Figure 2.

in vitro functional studies of the DEAF1 variant (p.Q230E) (A) A schematic of DEAF1 (565 domains) and the locations of a known pathogenic DEAF1 variant (p.Q264P) in gray and our proband's DEAF1 variant (p.Q230E) in yellow. (B) EMSA of WT and altered FLAG‐tagged DEAF1 recombinant proteins isolated from HEK293T cells. Fluorescently labeled DNA ligands with a spacing of 11 or 6 nucleotides between the CG dinucleotides were examined.
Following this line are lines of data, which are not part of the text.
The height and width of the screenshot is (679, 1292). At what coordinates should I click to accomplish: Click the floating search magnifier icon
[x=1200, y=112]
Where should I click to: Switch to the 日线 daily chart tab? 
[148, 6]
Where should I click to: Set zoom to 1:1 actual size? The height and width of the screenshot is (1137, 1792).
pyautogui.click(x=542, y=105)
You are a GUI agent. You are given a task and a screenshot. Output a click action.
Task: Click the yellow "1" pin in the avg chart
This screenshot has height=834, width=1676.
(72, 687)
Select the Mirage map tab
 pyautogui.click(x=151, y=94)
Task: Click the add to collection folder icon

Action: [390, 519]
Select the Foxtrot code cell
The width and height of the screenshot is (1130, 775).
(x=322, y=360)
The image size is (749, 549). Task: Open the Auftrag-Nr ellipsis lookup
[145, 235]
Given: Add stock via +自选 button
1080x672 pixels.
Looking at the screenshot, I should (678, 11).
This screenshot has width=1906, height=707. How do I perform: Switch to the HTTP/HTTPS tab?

The positive control protein, p.Q264P proteins, lacked DNA binding, whereas the p.Q230E protein showed similar binding to the WT DEAF1. (C) DEAF1 promoter activity after transfection with either WT or altered FLAG‐tagged DEAF1. The p.Q230E substitution had no effect on transcriptional repression. The p.Q264P served as a positive control of a known deleterious DEAF1 variant. Each bar represents the mean ± SEM of the normalized luciferase activity of three independent experiments when the activity of pcDNA3 (DEAF1 promoter alone) was set to 100%. One‐way ANOVA with both Dunnett's multiple comparisons and selected Bonferroni post‐test of WT DEAF1 versus each mutant, ^# P < 0.001.